> [GIVEN PROBLEM A]:
In the passage on derivatives and differentials, what linear transformation is $f'(5)$ when $f(x)=x^2$?

> [DOCUMENT SEGMENT]:
For example if $f:\mathbb{R}\to\mathbb{R}$ is given by $f(x)=x^2$ the the derivative is $f'(x)=2x$. The at $x=5$ the function value is $f(5)=25$ but $f'(5)=10$ is the linear transformation

$x\mapsto 10x$.

Another if $F(x,y)=x^2+3y$ at $x=a,y=b$ it differential is the gradient

$[\frac{\partial F (a,b)}{\partial x},\frac{\partial F (a,b)}{\partial y}]$

and determines the linear tranformation

$[\frac{\partial F (a,b)}{\partial x},\frac{\partial F (a,b)}{\partial y}]:\mathbb{R}^2\to\mathbb{R}$

given by $(x,y)\mapsto \frac{\partial F (a,b)}{\partial x}x+\frac{\partial F (a,b)}{\partial y}y$

For a vector function $F:\mathbb{R}^n\to\mathbb{R}^m$ let us ilustrate with another beispiel: Suppose that

$\begin{bmatrix} v\\ w \end{bmatrix} \mapsto \begin{bmatrix} 5v+w\\ v^2\\ -v+8w \end{bmatrix}$

then

$\begin{bmatrix} 5 & 1\\ 2v & 0\\ -1 & 8 \end{bmatrix}$

is the jacobian. So at $v=2, w=3$ the differential is the map

$\begin{bmatrix} v\\ w \end{bmatrix} \mapsto \begin{bmatrix} 5 & 1\\ 4 & 0\\ -1 & 8 \end{bmatrix} \begin{bmatrix} v\\ w \end{bmatrix} = \begin{bmatrix} 5v+w\\ 4v\\ -v+8w \end{bmatrix}$

> [INPUT ROWS]:
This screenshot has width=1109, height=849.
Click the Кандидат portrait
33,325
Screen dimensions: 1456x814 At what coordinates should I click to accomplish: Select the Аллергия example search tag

* * *

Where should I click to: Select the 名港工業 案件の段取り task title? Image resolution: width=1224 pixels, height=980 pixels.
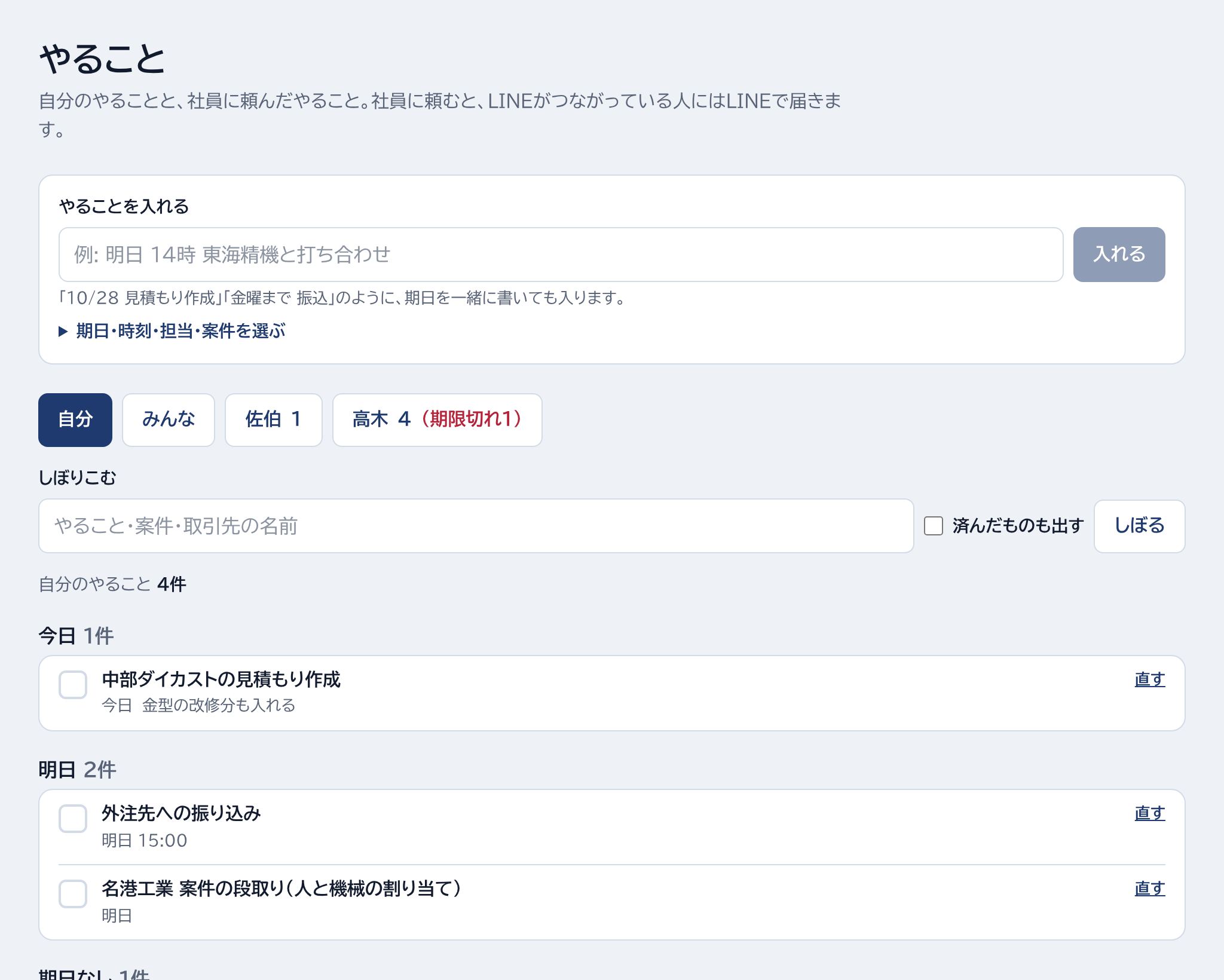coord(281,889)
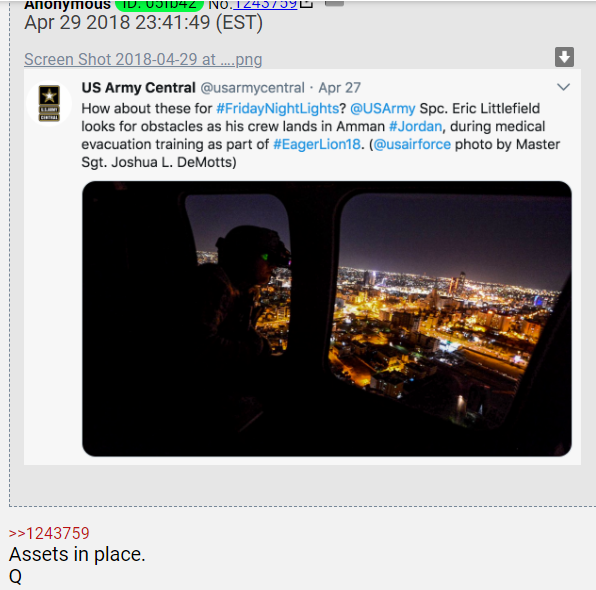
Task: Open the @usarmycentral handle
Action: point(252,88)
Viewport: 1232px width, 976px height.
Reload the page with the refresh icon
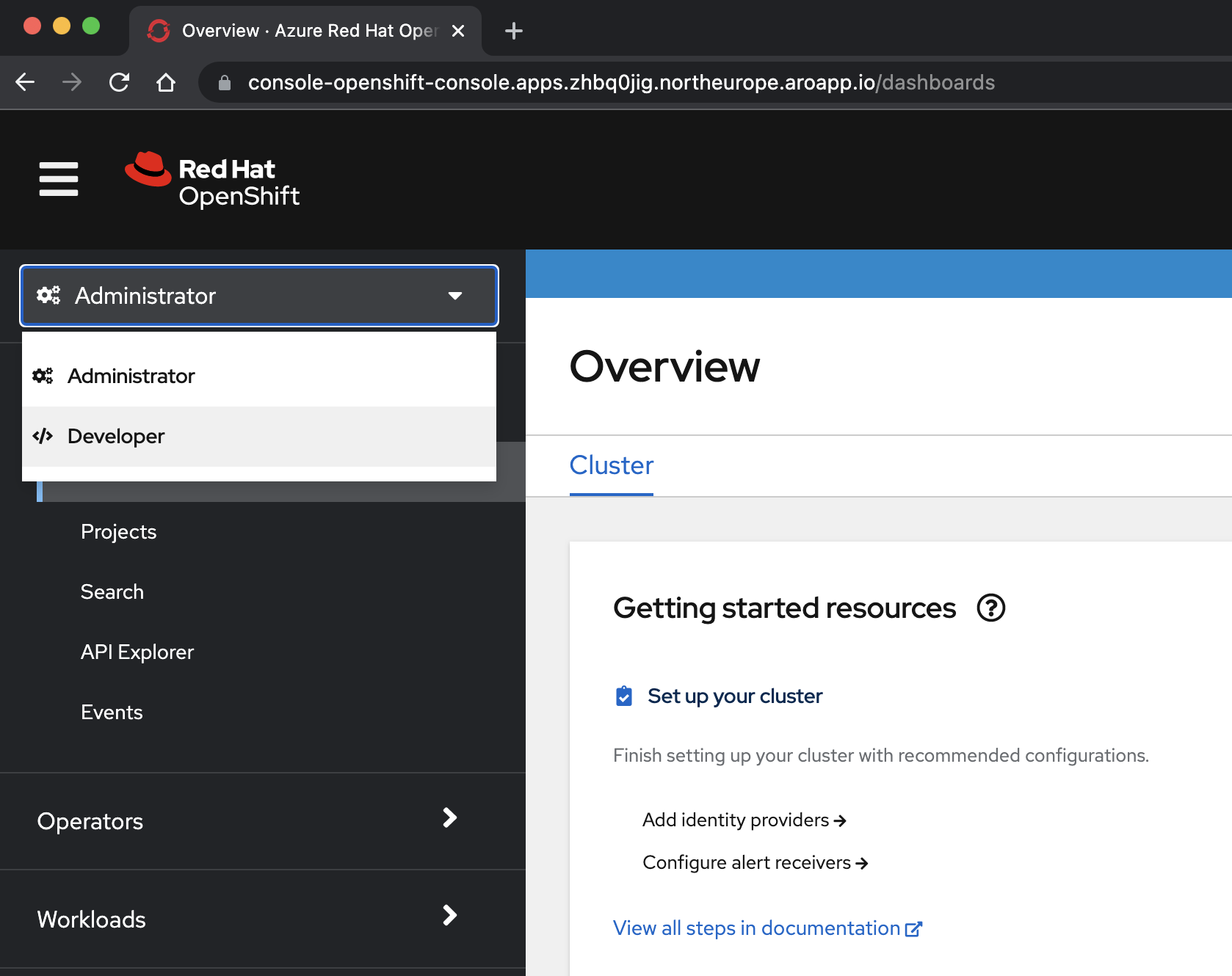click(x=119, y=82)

> [GIVEN PROBLEM B]:
Return the lines of the records that start at the line containing "Viewport: 1232px width, 976px height." and end after the line containing "click(x=119, y=82)". Leave out the pictures.

> [REPLY A]:
$f'(5)=10$ is the linear transformation $x\mapsto 10x$.

> [REPLY B]:
Viewport: 1232px width, 976px height.
Reload the page with the refresh icon
click(x=119, y=82)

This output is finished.